PAGE TEXT Start Marker

I suppose it might be "bad form", but couldn't you, if you had:

  public interface FooBar
  {
     int foo();
     int bar();
  }
  public Afob implements FooBar {...}
refactor FooBar to simply:

    public interface Foo { int foo() }
    public interface Bar { int bar() }
    public interface FooBar extends Foo, Bar {}
And keep FooBar the way it was, but now cast it to a Foo (or Bar) when you don't want a FooBar?


The problem is with

    interface FooBar extends Foo, Bar {}
FooBar can be defined in a library that you can't change. The solution in Java 8 would be using default methods:

    interface Foo extends FooBar {
        default int bar() { throw new UnsupportedOperationException(); }
    }
And then you can even do the other trick mentioned in the article even more easily:

    Foo f = () -> 3;
And f now satisfies FooBar, by throwing an exception when bar is called, and returning 3 when foo is called.

But, assuming method

    void doSomething(FooBar x) { ... }
you can't call it like this:

    doSomething(() -> 3);
What you can do is call it like this:

    doSomething((Foo)() -> 3);


Would be nice sometimes to be able to declare that interfaces are "extended by" or "implemented by".


Yeah, well, frankly I don't think either approach makes much of a difference. They both work. If anything, the reasons I prefer Java (the language; there are other reasons to like, or dislike, the JVM), are exceptions, final field, and concurrent data structures. The last two are much more substantial than interfaces or exceptions, which make for a pretty cosmetic difference (I find both languages to be quite similar).


Java's `final` while useful for primitives, it is not really that useful for reference types, which constitute the majority of types. C++'s `const` is a much better solution. Better yet, both Rust and D have superior immutability constructs.


Java's `final` while useful for primitives, it is not really that useful for reference types, which constitute the majority of types.

They are if you use them in conjunction with immutable classes, such as Guava's immutable collections.

Unfortunately, immutability is only a promise and not typed. But in practice, having a member that is final and of an immutable class works well.


Yep. The same applies with Scala too (with `val` vs `var` declarations). I still don't like the separation of type declarations with the actual implementation; they should be the same, which is what Rust and even C++ got right.


Well, with C++'s 'mutable' it's also not much more than a promise ;).


Immutability can be typed with Java 8's pluggable type systems . There's an implementation of immutable types in the Checker framework.


Sure, but at that point you're not really writing Java any more. If you decide to use Checkers many of Java's plus points (in particular the huge library ecosystem and all the development tools) no longer apply.


The entire JDK is annotated with Checkers types.


Sure, but what proportion of the packages in maven central are?


Well, all reference types are eventually made of primitives -- and arrays. The problem with Java's final is that there are no final arrays. This is planned to be resolved in Java 9.

PAGE TEXT End Marker
DATASET CONTENT Start Marker

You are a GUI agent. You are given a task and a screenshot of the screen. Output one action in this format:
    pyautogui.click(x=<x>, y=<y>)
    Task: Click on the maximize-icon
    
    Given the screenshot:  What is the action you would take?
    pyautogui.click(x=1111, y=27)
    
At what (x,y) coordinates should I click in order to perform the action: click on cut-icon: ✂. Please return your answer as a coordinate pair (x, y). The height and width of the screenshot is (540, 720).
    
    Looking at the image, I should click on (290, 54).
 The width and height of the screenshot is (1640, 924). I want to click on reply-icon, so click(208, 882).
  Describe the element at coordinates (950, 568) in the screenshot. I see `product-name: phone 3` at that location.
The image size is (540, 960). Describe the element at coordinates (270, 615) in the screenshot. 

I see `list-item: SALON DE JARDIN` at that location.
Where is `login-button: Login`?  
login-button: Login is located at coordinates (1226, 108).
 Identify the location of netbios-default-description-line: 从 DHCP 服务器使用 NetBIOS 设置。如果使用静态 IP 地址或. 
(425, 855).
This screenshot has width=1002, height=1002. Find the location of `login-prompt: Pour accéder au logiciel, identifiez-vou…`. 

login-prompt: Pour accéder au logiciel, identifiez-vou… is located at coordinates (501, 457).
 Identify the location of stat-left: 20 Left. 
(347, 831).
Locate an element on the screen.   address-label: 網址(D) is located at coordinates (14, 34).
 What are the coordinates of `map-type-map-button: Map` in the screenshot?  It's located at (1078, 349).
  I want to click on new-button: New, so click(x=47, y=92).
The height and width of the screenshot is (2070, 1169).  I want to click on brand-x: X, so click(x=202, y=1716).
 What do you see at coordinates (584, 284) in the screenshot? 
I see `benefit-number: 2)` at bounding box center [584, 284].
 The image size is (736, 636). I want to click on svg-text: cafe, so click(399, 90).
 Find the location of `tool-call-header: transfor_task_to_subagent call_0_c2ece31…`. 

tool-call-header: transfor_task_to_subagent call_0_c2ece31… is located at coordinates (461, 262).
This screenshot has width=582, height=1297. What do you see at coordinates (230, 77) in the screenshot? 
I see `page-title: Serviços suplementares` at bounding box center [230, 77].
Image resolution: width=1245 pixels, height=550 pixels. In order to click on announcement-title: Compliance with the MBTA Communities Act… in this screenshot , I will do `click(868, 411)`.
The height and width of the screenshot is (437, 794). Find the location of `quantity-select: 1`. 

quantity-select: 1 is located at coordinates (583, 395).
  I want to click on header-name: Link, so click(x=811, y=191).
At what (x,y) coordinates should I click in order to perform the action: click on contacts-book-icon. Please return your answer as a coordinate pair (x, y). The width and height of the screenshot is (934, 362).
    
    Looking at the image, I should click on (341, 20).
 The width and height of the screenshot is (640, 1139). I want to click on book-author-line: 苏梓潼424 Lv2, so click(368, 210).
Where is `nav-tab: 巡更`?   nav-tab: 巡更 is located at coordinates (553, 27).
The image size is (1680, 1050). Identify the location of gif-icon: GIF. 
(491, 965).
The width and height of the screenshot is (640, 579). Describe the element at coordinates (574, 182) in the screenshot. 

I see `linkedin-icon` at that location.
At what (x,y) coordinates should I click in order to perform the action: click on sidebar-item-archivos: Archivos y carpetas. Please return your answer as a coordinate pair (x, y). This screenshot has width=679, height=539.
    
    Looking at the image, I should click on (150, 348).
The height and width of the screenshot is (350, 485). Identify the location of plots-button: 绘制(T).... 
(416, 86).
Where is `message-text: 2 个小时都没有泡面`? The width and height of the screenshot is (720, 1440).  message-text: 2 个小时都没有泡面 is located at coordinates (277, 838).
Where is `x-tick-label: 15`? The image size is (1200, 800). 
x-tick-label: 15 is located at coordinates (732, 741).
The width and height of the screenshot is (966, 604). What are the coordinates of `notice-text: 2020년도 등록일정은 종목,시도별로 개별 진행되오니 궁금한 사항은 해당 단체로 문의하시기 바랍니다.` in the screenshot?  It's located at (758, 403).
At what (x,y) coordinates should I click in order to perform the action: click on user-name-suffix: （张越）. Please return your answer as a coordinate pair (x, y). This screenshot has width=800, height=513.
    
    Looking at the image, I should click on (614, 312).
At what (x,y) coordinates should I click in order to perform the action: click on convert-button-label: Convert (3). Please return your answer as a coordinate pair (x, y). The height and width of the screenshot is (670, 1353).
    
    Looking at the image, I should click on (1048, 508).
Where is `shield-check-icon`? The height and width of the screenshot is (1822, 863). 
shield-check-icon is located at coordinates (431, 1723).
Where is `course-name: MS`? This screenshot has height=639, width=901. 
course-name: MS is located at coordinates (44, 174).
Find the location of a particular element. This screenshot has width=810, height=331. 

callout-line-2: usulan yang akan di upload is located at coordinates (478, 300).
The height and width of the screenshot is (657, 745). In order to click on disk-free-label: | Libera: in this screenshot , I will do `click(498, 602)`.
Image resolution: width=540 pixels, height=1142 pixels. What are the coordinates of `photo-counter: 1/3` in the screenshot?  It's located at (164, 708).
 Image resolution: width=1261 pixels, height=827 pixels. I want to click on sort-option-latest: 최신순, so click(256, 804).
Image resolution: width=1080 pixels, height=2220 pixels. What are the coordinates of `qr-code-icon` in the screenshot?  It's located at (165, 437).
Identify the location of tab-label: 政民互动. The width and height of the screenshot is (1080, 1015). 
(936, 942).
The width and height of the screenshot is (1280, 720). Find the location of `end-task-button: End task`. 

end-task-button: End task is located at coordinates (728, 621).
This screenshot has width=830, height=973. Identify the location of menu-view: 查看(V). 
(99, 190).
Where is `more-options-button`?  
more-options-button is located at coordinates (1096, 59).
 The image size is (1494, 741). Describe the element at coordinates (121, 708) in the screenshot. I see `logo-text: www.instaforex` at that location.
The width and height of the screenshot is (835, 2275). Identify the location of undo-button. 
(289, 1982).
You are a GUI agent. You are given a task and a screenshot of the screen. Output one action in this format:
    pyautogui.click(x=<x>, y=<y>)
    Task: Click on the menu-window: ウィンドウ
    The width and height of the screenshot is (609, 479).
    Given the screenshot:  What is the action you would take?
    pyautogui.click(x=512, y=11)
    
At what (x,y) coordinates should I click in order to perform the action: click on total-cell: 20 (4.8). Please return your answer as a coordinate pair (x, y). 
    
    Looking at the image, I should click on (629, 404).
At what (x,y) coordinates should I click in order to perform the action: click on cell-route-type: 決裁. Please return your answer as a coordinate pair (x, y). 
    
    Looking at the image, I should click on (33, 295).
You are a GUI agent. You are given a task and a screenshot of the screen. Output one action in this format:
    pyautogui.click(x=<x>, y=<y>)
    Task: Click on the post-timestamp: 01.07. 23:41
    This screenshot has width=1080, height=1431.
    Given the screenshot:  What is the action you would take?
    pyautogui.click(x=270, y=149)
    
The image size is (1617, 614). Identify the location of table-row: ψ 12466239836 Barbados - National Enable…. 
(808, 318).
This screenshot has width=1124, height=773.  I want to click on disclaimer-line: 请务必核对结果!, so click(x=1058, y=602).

DATASET CONTENT End Marker

WHAT THE TASK ASKS. Quote the Java discussion text from "Yep. The same" up to and including "C++ got right.". The listing is separate material and has no connection to the discussion text.

REPLY TO THE EXERCISE.
Yep. The same applies with Scala too (with `val` vs `var` declarations). I still don't like the separation of type declarations with the actual implementation; they should be the same, which is what Rust and even C++ got right.